**RECORD EXTRACTS:**
________
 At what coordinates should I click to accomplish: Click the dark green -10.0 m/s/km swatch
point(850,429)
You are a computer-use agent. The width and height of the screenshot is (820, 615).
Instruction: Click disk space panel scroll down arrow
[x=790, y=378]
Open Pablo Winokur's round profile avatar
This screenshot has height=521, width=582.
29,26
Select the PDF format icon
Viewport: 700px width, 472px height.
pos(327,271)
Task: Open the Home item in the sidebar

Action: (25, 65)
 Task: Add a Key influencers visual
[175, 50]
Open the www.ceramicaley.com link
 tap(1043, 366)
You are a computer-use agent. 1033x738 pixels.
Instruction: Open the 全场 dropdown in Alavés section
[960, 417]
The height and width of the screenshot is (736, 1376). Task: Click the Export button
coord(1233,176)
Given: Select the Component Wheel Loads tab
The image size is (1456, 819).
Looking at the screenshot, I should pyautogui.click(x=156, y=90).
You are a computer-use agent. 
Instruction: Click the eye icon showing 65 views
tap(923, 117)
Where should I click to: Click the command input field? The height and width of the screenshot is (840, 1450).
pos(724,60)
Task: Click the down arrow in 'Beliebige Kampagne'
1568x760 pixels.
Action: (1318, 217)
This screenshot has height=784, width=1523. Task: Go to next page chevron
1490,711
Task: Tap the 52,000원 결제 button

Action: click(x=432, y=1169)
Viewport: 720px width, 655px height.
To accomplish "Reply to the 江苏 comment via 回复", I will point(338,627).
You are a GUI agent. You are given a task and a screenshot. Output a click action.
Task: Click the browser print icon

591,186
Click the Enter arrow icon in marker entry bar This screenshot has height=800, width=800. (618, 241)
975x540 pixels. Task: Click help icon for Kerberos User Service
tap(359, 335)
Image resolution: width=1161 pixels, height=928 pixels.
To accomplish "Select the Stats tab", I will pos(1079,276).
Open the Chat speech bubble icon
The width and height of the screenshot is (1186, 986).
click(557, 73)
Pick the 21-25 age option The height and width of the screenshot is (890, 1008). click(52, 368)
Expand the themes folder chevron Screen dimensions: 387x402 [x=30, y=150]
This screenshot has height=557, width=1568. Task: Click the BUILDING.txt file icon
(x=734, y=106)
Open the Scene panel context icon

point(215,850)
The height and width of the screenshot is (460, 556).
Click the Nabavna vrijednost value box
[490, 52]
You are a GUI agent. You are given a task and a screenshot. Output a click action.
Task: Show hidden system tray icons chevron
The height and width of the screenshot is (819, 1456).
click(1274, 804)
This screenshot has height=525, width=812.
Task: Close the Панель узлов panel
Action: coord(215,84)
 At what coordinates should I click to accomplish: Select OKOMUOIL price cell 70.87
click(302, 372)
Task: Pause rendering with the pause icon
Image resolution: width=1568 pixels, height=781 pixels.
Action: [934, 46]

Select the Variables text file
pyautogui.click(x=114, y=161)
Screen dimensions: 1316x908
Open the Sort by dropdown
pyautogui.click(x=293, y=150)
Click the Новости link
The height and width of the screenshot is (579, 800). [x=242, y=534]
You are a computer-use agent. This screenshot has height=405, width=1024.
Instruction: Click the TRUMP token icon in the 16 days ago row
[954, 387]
________
**TASK TO CARRY OUT:** Rewrite the records above as a numbered list, omitting any blank lines.

**REPLY TO THE EXERCISE:**
1.  At what coordinates should I click to accomplish: Click the dark green -10.0 m/s/km swatch
2. point(850,429)
3. You are a computer-use agent. The width and height of the screenshot is (820, 615).
4. Instruction: Click disk space panel scroll down arrow
5. [x=790, y=378]
6. Open Pablo Winokur's round profile avatar
7. This screenshot has height=521, width=582.
8. 29,26
9. Select the PDF format icon
10. Viewport: 700px width, 472px height.
11. pos(327,271)
12. Task: Open the Home item in the sidebar
13. Action: (25, 65)
14.  Task: Add a Key influencers visual
15. [175, 50]
16. Open the www.ceramicaley.com link
17.  tap(1043, 366)
18. You are a computer-use agent. 1033x738 pixels.
19. Instruction: Open the 全场 dropdown in Alavés section
20. [960, 417]
21. The height and width of the screenshot is (736, 1376). Task: Click the Export button
22. coord(1233,176)
23. Given: Select the Component Wheel Loads tab
24. The image size is (1456, 819).
25. Looking at the screenshot, I should pyautogui.click(x=156, y=90).
26. You are a computer-use agent. 
27. Instruction: Click the eye icon showing 65 views
28. tap(923, 117)
29. Where should I click to: Click the command input field? The height and width of the screenshot is (840, 1450).
30. pos(724,60)
31. Task: Click the down arrow in 'Beliebige Kampagne'
32. 1568x760 pixels.
33. Action: (1318, 217)
34. This screenshot has height=784, width=1523. Task: Go to next page chevron
35. 1490,711
36. Task: Tap the 52,000원 결제 button
37. Action: click(x=432, y=1169)
38. Viewport: 720px width, 655px height.
39. To accomplish "Reply to the 江苏 comment via 回复", I will point(338,627).
40. You are a GUI agent. You are given a task and a screenshot. Output a click action.
41. Task: Click the browser print icon
42. 591,186
43. Click the Enter arrow icon in marker entry bar This screenshot has height=800, width=800. (618, 241)
44. 975x540 pixels. Task: Click help icon for Kerberos User Service
45. tap(359, 335)
46. Image resolution: width=1161 pixels, height=928 pixels.
47. To accomplish "Select the Stats tab", I will pos(1079,276).
48. Open the Chat speech bubble icon
49. The width and height of the screenshot is (1186, 986).
50. click(557, 73)
51. Pick the 21-25 age option The height and width of the screenshot is (890, 1008). click(52, 368)
52. Expand the themes folder chevron Screen dimensions: 387x402 [x=30, y=150]
53. This screenshot has height=557, width=1568. Task: Click the BUILDING.txt file icon
54. (x=734, y=106)
55. Open the Scene panel context icon
56. point(215,850)
57. The height and width of the screenshot is (460, 556).
58. Click the Nabavna vrijednost value box
59. [490, 52]
60. You are a GUI agent. You are given a task and a screenshot. Output a click action.
61. Task: Show hidden system tray icons chevron
62. The height and width of the screenshot is (819, 1456).
63. click(1274, 804)
64. This screenshot has height=525, width=812.
65. Task: Close the Панель узлов panel
66. Action: coord(215,84)
67.  At what coordinates should I click to accomplish: Select OKOMUOIL price cell 70.87
68. click(302, 372)
69. Task: Pause rendering with the pause icon
70. Image resolution: width=1568 pixels, height=781 pixels.
71. Action: [934, 46]
72. Select the Variables text file
73. pyautogui.click(x=114, y=161)
74. Screen dimensions: 1316x908
75. Open the Sort by dropdown
76. pyautogui.click(x=293, y=150)
77. Click the Новости link
78. The height and width of the screenshot is (579, 800). [x=242, y=534]
79. You are a computer-use agent. This screenshot has height=405, width=1024.
80. Instruction: Click the TRUMP token icon in the 16 days ago row
81. [954, 387]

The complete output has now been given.